Há muitos anos veicula-se o mito de que o cérebro é uma espécie de terra incógnita da qual se conhece muito pouco, seria a última fronteira ainda inexplorada pela evolução do conhecimento a respeito do corpo humano. Esse mito tem uma base fundamental ou é um equívoco frente às descobertas mais recentes?

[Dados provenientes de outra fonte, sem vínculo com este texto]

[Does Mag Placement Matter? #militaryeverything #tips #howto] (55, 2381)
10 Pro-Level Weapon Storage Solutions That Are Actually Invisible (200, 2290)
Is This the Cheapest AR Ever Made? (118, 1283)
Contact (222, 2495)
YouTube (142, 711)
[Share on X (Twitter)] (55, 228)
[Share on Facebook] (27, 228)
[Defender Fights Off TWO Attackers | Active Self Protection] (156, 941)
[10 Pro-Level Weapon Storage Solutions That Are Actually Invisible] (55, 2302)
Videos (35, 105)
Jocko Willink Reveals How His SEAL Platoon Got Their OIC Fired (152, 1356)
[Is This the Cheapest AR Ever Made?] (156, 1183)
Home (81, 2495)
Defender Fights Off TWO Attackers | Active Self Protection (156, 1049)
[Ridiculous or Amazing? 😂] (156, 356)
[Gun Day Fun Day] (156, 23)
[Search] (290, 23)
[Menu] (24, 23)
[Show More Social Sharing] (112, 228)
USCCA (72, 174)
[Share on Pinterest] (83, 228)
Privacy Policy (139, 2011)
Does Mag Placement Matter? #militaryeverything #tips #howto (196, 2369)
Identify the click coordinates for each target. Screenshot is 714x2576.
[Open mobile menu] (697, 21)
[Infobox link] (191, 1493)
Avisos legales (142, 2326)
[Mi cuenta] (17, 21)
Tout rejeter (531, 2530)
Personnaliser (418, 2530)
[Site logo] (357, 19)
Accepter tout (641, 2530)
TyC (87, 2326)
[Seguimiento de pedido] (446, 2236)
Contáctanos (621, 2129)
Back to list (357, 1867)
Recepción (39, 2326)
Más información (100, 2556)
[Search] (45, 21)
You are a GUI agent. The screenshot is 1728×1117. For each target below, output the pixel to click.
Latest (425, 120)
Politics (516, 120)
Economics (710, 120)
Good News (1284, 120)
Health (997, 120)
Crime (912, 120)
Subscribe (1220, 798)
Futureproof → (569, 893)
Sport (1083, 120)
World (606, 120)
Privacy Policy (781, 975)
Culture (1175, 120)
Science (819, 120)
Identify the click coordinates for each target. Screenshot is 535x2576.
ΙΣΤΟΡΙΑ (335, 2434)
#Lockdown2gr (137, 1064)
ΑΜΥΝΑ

A. D.: Há uma conquista extraordinária, e é evidente que hoje temos um conhecimento sobre o cérebro que nem mesmo há 20 anos tínhamos. Por outro lado, é preciso pensar que o conhecimento ainda não é suficiente para compreendermos tudo. É um conhecimento muito alargado hoje em dia, que nos permite ter a noção de como os processos básicos funcionam, mas continua a haver imensas incógnitas, que em grande parte serão resolvidas com uma intensa pesquisa nos anos que se seguem. O futuro imediato, muito particularmente os próximos 10 anos, vão trazer inumeráveis respostas para essas incógnitas. Isso é uma coisa que é extremamente importante, não só para termos ideia daquilo que somos como seres humanos e sociais, e tem enorme repercussão do ponto da vista da vida social, da economia, da política, do nosso comportamento como membros de uma sociedade, mas também tem imensa importância para resolver problemas médicos. Por exemplo: doenças como a depressão, a dependência de tóxicos ou a doença de Alzheimer são problemas que só se pode tratar adequadamente quando tivermos a compreensão mais alargada de como essas doenças ocorrem no cérebro e de como são organizados os processos que levam à doença. Portanto, a investigação científica no domínio da neurociência é extraordinariamente importante do ponto de vista humano em geral, para a elucidação daquilo que somos, mas também tem uma importância muito particular para o tratamento das doenças do sistema nervoso, que hoje em dia de certo modo dominam as patologias que encontramos pelo mundo inteiro, tanto entre jovens quanto em pessoas idosas.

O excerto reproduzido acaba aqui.